U.S. Teenagers Spurn Working As School Takes Priority
Career College Central summary:
Unemployment among 16-to-19-year-olds stands at more than three times the rate for all workers. At the same time, more teens are forsaking paid positions to concentrate on getting into college.
Just one in three teens in the U.S. worked or looked for a job in January, a record-low since 1948 when the Labor Department data starts. That lack of on-the-job experience could cost future workers, who may lag behind on basic skills their parents developed waiting tables or running registers, some economists say.
“Work experience complements skill, and the combination of the two is more valuable than either one alone,” said Anthony Carnevale, director of the Georgetown University Center on Education and the Workforce. “It is more difficult to get going, to get onto the on-ramp, in the American economy than it used to be.”
Teen labor-force participation plummeted during the 18-month recession that ended in June 2009 and has continued to fall, accelerating a two-decade-long decline.

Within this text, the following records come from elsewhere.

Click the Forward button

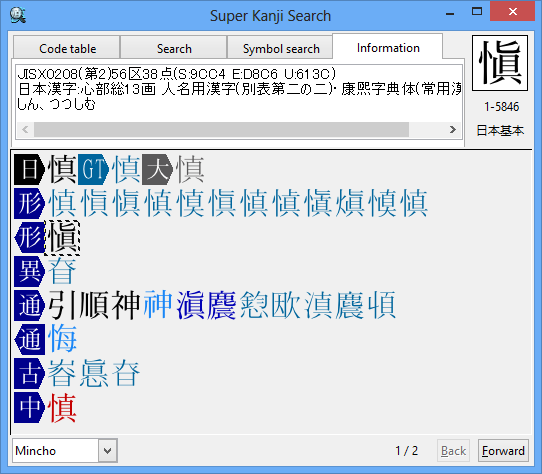[x=503, y=450]
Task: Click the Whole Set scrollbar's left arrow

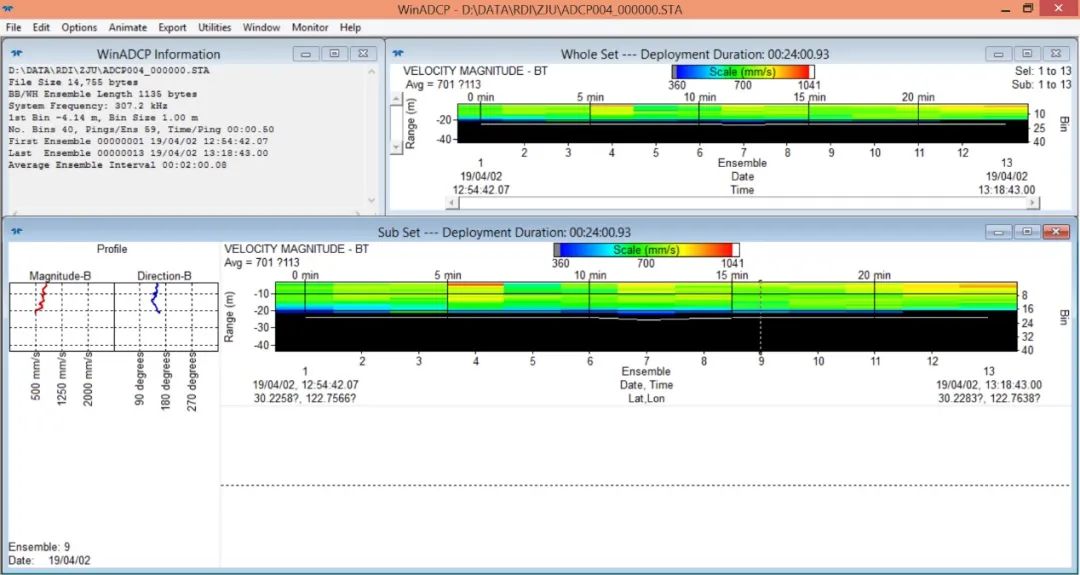Action: tap(452, 203)
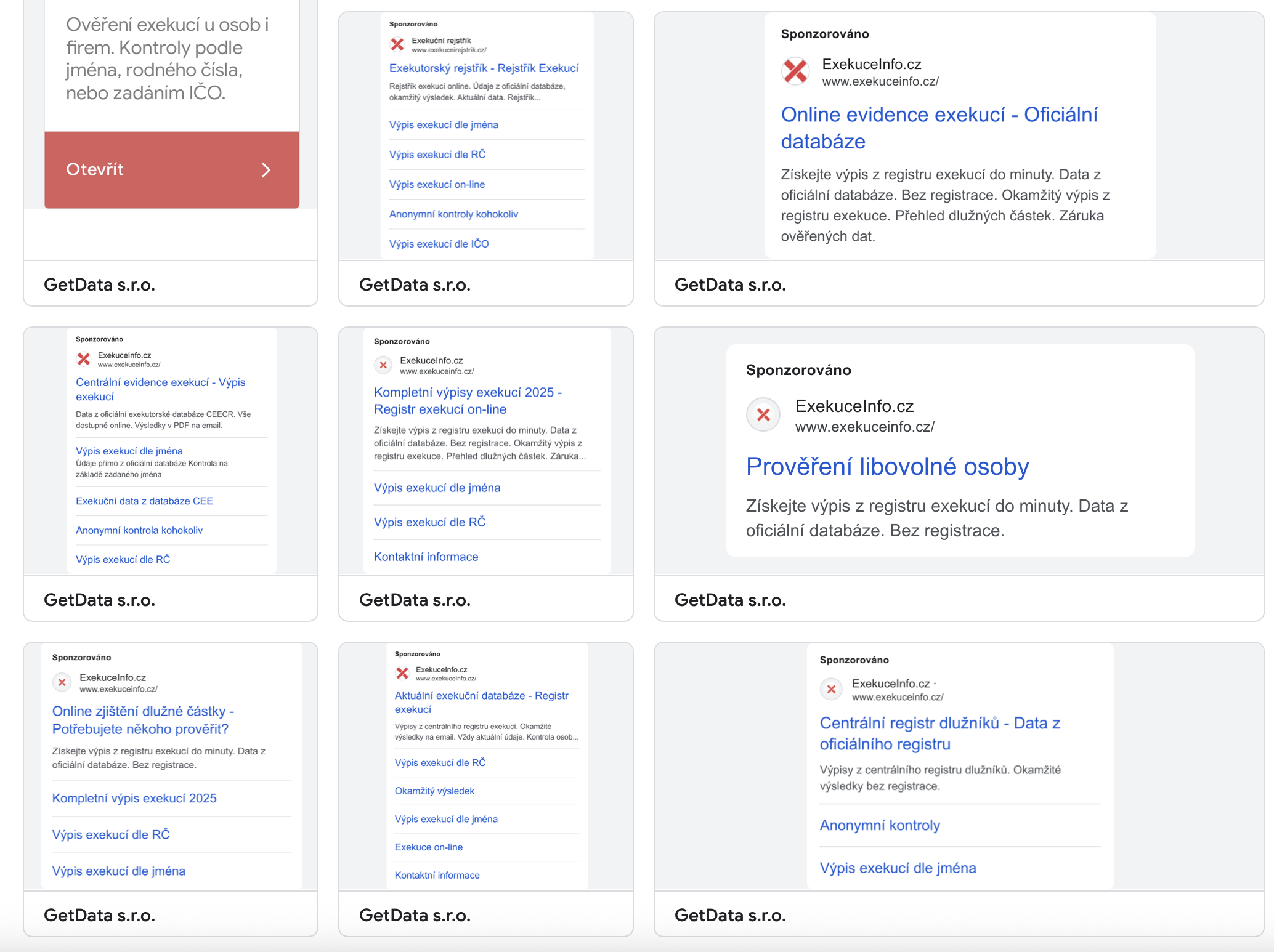Open Kompletní výpis exekucí 2025 link
The image size is (1274, 952).
134,799
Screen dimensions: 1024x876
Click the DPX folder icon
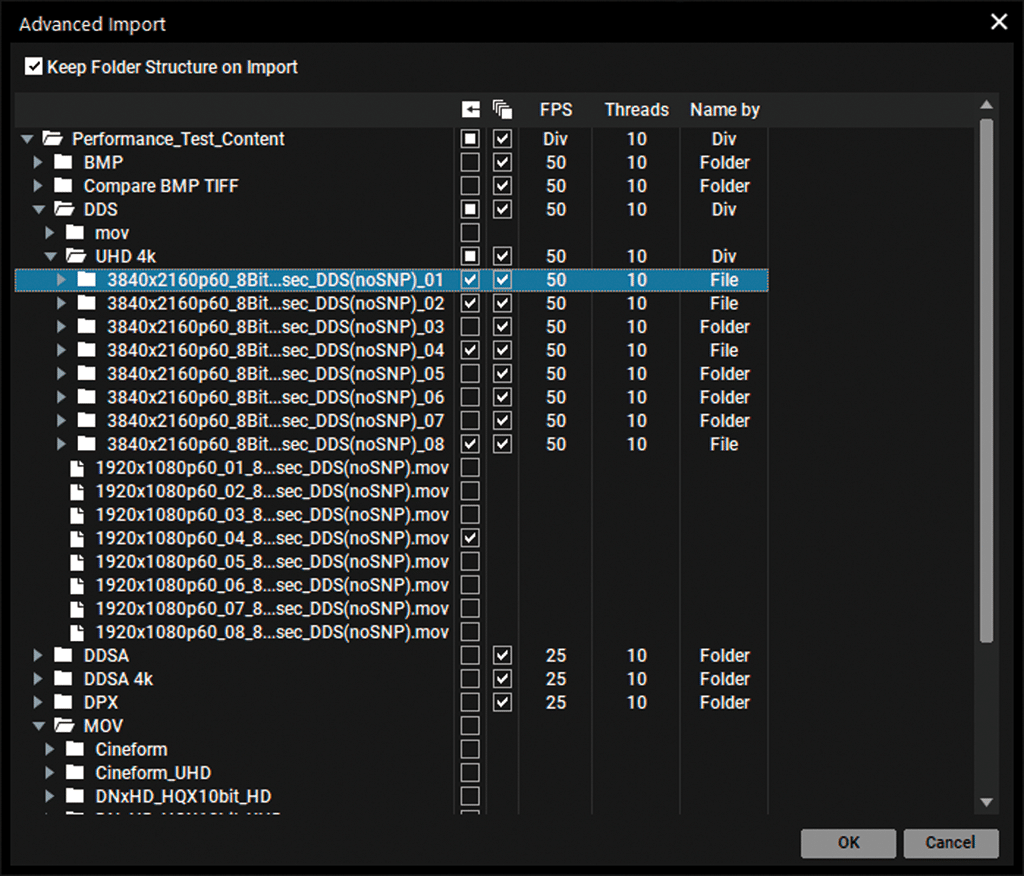[x=64, y=703]
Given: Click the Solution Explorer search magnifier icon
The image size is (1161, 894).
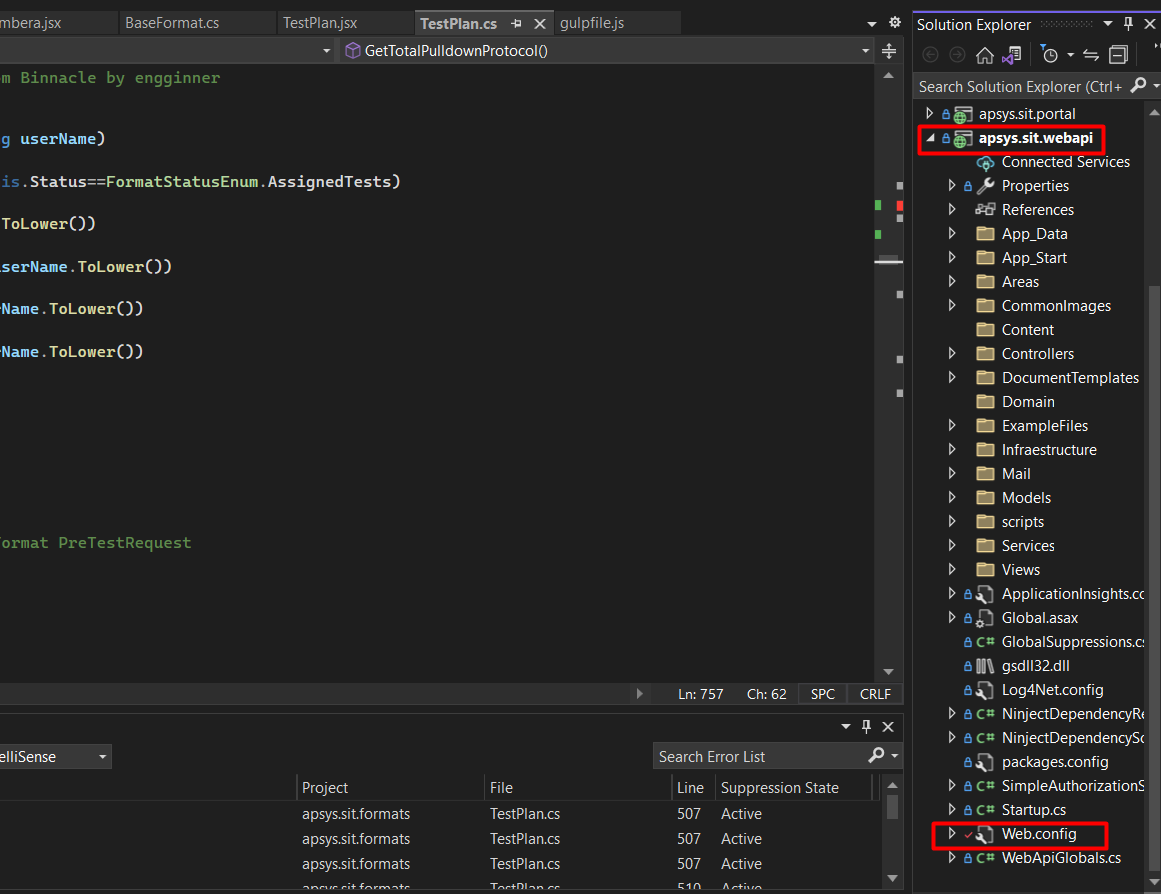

The drop started in the 1990s as college enrollment rates climbed. In January, 33.3 percent of those ages 16 to 19 were in the workforce, compared with 59.3 percent in 1978, the highest share on record.
The share of 16-to-19-year-olds who cited going to school as their reason for not working rose to 89 percent in 2012 from 87.7 percent in 2000, based on the Boston Fed study’s analysis of Current Population Survey data.